# EXTRACTED TEXT
In the Indian stock market, there are two types of trades, stocks and derivatives. For investors and traders, the most preferred choice is derivatives because of the advantages that it has over ordinary stocks. In a swap system, contracts for derivatives are initiated between two parties where there is an exchange of cash flows between them. The swap system is majorly used by the big corporate firm who are dealing in International businesses, to minimise the risk emerging from the fluctuation of the exchange rate, interest rates.
What are Swap contracts?
In the year 1982, swap contracts were introduced when the World Bank and IBM entered into an agreement. Swap contracts are one of the four types of derivative contracts. Swap contracts are financial derivatives where two counter-parties exchange the cash flow of one party for those of the other parties’ cash flow for a fixed period.
Now, to understand the system of swap contracts, let us assume that there are two parties, A, who is living in India, goes to the market and observes that the cost of a Samsung mobile is Rs.40000 and the cost of an iPhone is Rs.65000, and B, who resides in the USA goes to the market and perceives that the same model of phone that A checked is available for Rs.65000 and Rs.40000 for Samsung and iPhone respectively.
Now, these two parties decided to enter into a contract to exchange their commodities to reduce their purchasing cost. This whole work is a swap agreement.
Likewise, these swap agreements are useful for the financial institutions who want to convert their floating rate to a fixed rate and vice versa. These contracts are executed through a swap bank that works as a matchmaker and assists the transactions between the parties.
Types of contracts
Countless swap agreements exist in the financial ecosystem. Here, we will discuss only the most commonly used variation:
1. Interest Rate Swap: Interest rate swaps is one of the most commonly used methods in financial derivatives. These swaps do not include the retail investors and the contracts are of an OTC nature and are executed between businesses and financial institutions.

# DATA SEGMENT

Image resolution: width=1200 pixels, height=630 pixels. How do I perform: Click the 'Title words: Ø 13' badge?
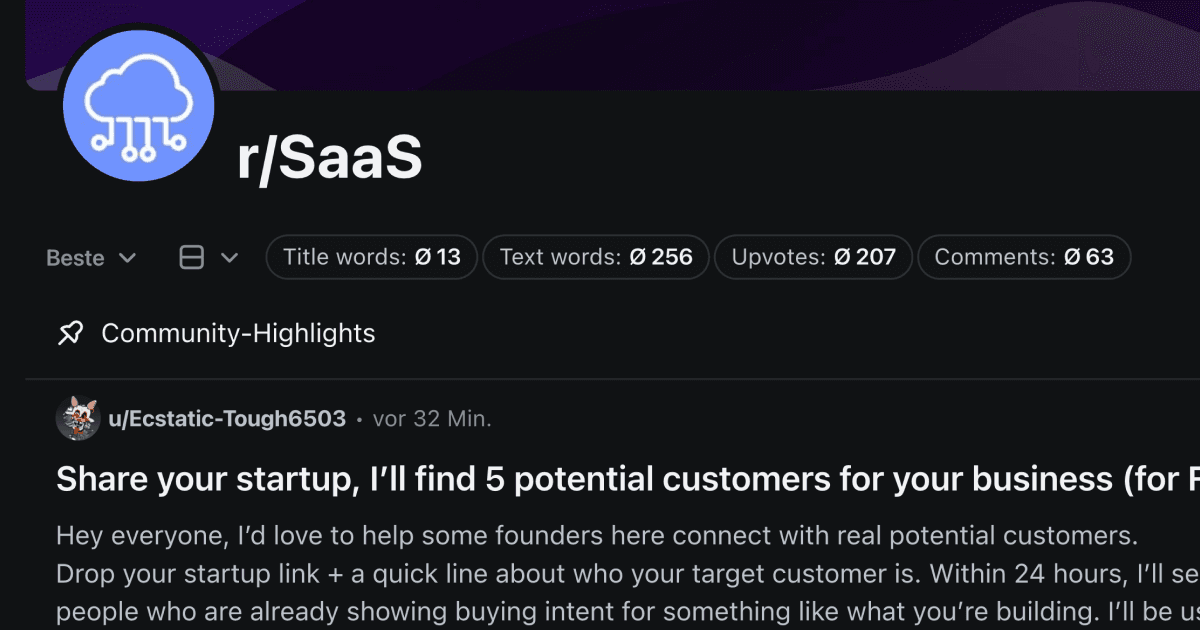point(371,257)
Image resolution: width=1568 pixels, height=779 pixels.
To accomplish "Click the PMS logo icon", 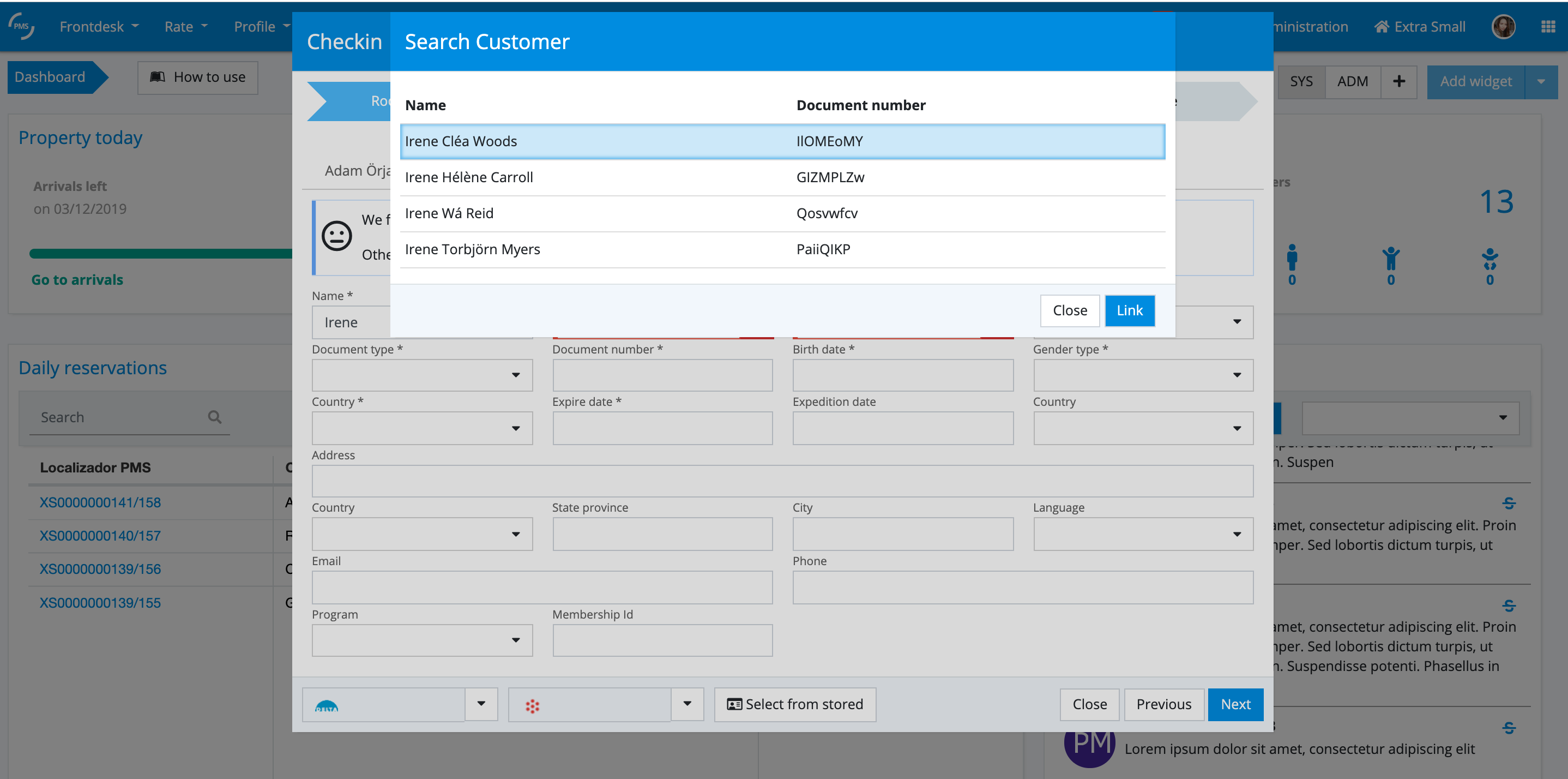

# WHAT THIS EXERCISE ASKS
1. Reproduce the stretch of the swap contracts text from "Now, these two" through "between the parties.".
2. Using the swap contracts text, decide whether each statement agrees with it, answering yes or no and quoting the deciding words. (a) Swap contracts were introduced when the World Bank and IBM entered into an agreement. (b) Interest rate swaps include retail investors. (c) Swap contracts are one of three types of derivative contracts.
The material can be left aside.

# ANSWERS PER TASK
1.
Now, these two parties decided to enter into a contract to exchange their commodities to reduce their purchasing cost. This whole work is a swap agreement.
Likewise, these swap agreements are useful for the financial institutions who want to convert their floating rate to a fixed rate and vice versa. These contracts are executed through a swap bank that works as a matchmaker and assists the transactions between the parties.

2.
(a) Yes: "In the year 1982, swap contracts were introduced when the World Bank and IBM entered into an agreement."
(b) No: "These swaps do not include the retail investors"
(c) No: "Swap contracts are one of the four types of derivative contracts."